Ethnographic evidence versus theoretical models: reminiscences and reflections on a linear proletarianisation model for Southern Africa

Research Article

Ethnographic evidence versus theoretical models: reminiscences and reflections on a linear proletarianisation model for Southern Africa


Abstract

Conceptualising what was seen as the proletarianisation of Southern Africa’s working people was a significant analytical preoccupation of the social sciences in the 1970s. Considering that the region’s political economy was dependent on migrant labour, anthropologists and others sought to understand the relationship between labour-sending and wage labour–utilising facets of what was described as the regional social formation.

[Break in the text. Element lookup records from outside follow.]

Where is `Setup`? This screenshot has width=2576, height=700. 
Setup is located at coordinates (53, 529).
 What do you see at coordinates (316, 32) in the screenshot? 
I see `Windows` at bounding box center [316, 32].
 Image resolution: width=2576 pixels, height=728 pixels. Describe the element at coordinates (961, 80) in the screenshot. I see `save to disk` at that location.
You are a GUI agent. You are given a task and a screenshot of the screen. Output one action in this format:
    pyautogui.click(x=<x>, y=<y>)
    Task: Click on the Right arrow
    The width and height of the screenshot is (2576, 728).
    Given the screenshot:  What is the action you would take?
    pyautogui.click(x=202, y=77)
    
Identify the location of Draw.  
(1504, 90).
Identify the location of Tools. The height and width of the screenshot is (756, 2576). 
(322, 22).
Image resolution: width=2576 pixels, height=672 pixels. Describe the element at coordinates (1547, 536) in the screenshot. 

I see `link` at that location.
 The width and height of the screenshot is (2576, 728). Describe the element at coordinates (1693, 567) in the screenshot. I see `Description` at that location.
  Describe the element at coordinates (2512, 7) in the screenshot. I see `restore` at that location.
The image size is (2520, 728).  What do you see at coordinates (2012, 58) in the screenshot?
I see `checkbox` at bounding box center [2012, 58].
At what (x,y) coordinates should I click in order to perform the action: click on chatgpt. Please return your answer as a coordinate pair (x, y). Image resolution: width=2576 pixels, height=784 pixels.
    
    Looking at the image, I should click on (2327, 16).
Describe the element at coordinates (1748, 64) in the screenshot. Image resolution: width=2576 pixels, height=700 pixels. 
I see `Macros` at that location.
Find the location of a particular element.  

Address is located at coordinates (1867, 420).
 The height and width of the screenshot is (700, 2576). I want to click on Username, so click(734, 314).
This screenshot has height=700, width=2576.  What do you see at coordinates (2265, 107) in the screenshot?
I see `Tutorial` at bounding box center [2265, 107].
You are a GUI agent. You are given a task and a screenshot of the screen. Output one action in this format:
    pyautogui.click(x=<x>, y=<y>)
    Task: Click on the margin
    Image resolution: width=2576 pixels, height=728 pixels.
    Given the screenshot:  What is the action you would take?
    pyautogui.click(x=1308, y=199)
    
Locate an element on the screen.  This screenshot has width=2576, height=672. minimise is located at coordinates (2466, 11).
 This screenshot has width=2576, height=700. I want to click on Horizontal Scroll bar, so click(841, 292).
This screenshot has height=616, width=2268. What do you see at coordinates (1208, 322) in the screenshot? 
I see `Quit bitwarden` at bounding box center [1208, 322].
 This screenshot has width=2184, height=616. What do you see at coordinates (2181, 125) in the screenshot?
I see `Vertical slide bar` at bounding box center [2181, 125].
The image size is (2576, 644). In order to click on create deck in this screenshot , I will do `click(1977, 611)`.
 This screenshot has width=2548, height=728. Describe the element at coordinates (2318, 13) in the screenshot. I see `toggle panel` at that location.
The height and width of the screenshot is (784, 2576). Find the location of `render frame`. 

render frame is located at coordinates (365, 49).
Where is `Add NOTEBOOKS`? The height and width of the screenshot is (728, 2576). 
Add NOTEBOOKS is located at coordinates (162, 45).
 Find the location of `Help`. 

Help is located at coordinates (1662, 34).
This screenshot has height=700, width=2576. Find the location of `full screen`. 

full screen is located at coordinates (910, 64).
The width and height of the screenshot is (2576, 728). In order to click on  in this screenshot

On the coat-tails of abstract neo-Marxist theory, debate hinged around whether the relationship was constituted by an “articulation of modes of production” or was characterised as a single capitalist mode; whether the working population constituted diverse classes (or class fractions) or a single proletariat, albeit fractured by people’s multifold life experiences. Based on the author’s reminiscences, the article records how 1970s ethnographic analyses revealed the inappropriateness, at one level, of a teleological model of proletarianisation — a point also demonstrated by subsequent ethnographers of the region. Yet, as the article argues, at another, global level, contemporary experiences of precarity and marginality reveal how capitalism continually produces a linear but bifurcating process that alienates working-struggling people from the means of production and social reproduction.